Abstract

Modern learning architectures for natural language processing have been very successful in incorporating a huge amount of texts into their parameters. However, by and large, such models store and use knowledge in distributed and decentralized ways. This proves unreliable and makes the models ill-suited for knowledge-intensive tasks that require reasoning over factual information in linguistic expressions.  In this talk, I will give a few examples of exploring alternative architectures to tackle those challenges. In particular, we can improve the performance of such (language) models by representing, storing and accessing knowledge in a dedicated memory component.
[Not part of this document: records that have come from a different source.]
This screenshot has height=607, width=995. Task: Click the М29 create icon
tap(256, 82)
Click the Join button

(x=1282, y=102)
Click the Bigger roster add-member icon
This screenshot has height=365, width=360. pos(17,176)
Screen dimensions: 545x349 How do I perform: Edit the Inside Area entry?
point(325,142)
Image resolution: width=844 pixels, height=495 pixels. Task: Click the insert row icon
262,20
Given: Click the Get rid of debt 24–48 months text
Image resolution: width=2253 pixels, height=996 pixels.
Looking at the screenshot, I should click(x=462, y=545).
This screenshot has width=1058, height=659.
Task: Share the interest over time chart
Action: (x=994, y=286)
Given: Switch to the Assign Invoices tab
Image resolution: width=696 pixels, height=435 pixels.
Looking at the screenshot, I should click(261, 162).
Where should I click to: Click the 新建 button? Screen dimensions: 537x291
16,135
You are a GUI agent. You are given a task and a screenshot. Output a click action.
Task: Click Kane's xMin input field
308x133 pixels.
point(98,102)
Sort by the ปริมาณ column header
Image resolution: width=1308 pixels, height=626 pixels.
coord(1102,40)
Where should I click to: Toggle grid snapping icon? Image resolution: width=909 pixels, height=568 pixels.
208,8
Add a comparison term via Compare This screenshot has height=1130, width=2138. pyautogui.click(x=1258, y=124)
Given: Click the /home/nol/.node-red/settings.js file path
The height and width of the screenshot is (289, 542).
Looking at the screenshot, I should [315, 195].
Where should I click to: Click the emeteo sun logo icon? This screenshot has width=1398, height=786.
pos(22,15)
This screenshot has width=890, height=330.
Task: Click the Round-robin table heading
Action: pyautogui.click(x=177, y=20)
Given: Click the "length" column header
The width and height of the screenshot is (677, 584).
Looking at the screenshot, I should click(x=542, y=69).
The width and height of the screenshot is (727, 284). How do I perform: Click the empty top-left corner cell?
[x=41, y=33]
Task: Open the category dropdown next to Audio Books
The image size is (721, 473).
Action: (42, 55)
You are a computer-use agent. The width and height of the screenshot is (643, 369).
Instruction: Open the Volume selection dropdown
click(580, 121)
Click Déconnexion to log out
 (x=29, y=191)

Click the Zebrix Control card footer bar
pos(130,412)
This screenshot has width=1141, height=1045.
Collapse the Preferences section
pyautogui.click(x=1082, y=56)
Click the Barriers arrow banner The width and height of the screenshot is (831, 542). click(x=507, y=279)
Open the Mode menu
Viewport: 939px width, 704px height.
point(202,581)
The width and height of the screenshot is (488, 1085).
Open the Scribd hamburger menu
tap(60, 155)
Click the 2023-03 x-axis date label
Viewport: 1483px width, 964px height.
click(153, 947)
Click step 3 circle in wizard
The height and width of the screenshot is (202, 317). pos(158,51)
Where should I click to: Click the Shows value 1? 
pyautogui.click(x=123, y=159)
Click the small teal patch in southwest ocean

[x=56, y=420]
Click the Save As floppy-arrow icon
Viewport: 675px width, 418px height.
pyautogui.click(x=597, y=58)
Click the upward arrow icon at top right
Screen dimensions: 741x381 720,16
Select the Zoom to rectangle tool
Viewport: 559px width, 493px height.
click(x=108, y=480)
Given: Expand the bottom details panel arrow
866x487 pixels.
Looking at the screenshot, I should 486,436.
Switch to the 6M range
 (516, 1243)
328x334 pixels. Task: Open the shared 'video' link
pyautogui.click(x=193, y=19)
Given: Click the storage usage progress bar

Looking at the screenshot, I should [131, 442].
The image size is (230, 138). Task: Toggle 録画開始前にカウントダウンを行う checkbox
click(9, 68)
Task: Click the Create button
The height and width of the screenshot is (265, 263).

This talk is based on several joint works with Yury Zemlyanskiy (Google Research), Michiel de Jong (USC and Google Research), William Cohen (Google Research and CMU) and our other collaborators in Google Research.

Biography

Fei is a research scientist at Google Research. Before that, he was a Professor of Computer Science at University of Southern California. His primary research interests are machine learning and its application to various AI problems: speech and language processing, computer vision, robotics and recently weather forecast and climate modeling.   He has a PhD (2007) from Computer and Information Science from U. of Pennsylvania and B.Sc and M.Sc in Biomedical Engineering from Southeast University (Nanjing, China).

Abstract

Zipf’s law is commonly glossed by the aphorism “infrequent words are frequent,” but in practice, it has often meant that there are three types of words: frequent, infrequent, and out-of-vocabulary (OOV). Speech recognition solved the problem of frequent words in 1970 (with dynamic time warping).  Hidden Markov models worked well for moderately infrequent words, but the problem of OOV words was not solved until sequence-to-sequence neural nets de-reified the concept of a word.  Many other social phenomena follow power-law distributions.  The number of native speakers of the N’th most spoken language, for example, is 1.44 billion over N to the 1.09.  In languages with sufficient data, we have shown that monolingual pre-training outperforms multilingual pre-training.  In less-frequent languages, multilingual knowledge transfer can significantly reduce phone error rates.  In languages with no training data, unsupervised ASR methods can be proven to converge, as long as the eigenvalues of the language model are sufficiently well separated to be measurable. Other systems of social categorization may follow similar power-law distributions.  Disability, for example, can cause speech patterns that were never seen in the training database, but not all disabilities need do so.  The inability of speech technology to work for people with even common disabilities is probably caused by a lack of data, and can probably be solved by finding better modes of interaction between technology researchers and the communities served by technology.

Biography

Mark Hasegawa-Johnson is a William L. Everitt Faculty Fellow of Electrical and Computer Engineering at the University of Illinois in Urbana-Champaign.  He has published research in speech production and perception, source separation, voice conversion, and low-resource automatic speech recognition.